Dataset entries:
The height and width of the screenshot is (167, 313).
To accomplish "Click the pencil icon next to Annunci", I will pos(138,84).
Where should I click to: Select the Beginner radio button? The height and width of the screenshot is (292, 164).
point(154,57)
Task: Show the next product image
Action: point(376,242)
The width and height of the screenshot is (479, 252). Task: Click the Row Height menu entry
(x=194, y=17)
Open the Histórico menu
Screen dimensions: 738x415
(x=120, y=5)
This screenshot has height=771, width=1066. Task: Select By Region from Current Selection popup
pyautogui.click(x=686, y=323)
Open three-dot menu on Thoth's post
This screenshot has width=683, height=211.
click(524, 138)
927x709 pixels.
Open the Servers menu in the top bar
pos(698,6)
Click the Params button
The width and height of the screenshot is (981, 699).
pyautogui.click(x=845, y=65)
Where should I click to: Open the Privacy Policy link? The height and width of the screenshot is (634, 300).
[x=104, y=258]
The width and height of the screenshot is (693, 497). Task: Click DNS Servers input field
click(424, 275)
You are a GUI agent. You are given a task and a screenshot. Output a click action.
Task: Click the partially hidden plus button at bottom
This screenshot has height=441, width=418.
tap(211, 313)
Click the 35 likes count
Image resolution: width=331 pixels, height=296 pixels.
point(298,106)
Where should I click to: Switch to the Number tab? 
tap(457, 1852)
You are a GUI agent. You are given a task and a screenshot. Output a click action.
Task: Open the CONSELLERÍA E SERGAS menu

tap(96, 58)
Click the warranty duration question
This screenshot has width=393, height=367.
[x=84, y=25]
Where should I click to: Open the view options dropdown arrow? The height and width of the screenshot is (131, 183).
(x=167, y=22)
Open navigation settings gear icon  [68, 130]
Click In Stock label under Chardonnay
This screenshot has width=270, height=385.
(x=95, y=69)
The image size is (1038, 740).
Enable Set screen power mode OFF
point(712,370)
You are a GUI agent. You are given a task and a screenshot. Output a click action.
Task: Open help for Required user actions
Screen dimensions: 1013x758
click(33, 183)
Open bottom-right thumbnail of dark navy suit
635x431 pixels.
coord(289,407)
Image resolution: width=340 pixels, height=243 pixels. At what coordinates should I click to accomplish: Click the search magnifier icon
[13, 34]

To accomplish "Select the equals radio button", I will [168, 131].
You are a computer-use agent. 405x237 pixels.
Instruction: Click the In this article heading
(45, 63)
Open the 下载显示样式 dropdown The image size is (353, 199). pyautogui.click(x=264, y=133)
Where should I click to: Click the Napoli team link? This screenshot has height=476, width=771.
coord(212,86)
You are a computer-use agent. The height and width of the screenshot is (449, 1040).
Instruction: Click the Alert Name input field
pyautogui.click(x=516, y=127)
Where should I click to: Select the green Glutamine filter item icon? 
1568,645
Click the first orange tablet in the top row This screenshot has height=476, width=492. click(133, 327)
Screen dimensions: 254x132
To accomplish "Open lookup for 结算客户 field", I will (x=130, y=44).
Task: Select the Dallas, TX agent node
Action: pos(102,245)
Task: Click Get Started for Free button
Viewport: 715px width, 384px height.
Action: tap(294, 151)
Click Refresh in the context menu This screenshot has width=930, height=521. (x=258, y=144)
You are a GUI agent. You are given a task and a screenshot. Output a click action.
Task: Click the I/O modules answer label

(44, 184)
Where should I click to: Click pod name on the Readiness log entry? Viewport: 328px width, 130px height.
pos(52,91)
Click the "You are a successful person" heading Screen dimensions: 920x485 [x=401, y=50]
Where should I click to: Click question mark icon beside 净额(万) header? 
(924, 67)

→ YOUR ASSIGNMENT
For each line in the data that contains the string "size", give a copy of that line.

→ TASK RESPONSE
The image size is (1038, 740).
Open the 下载显示样式 dropdown The image size is (353, 199). pyautogui.click(x=264, y=133)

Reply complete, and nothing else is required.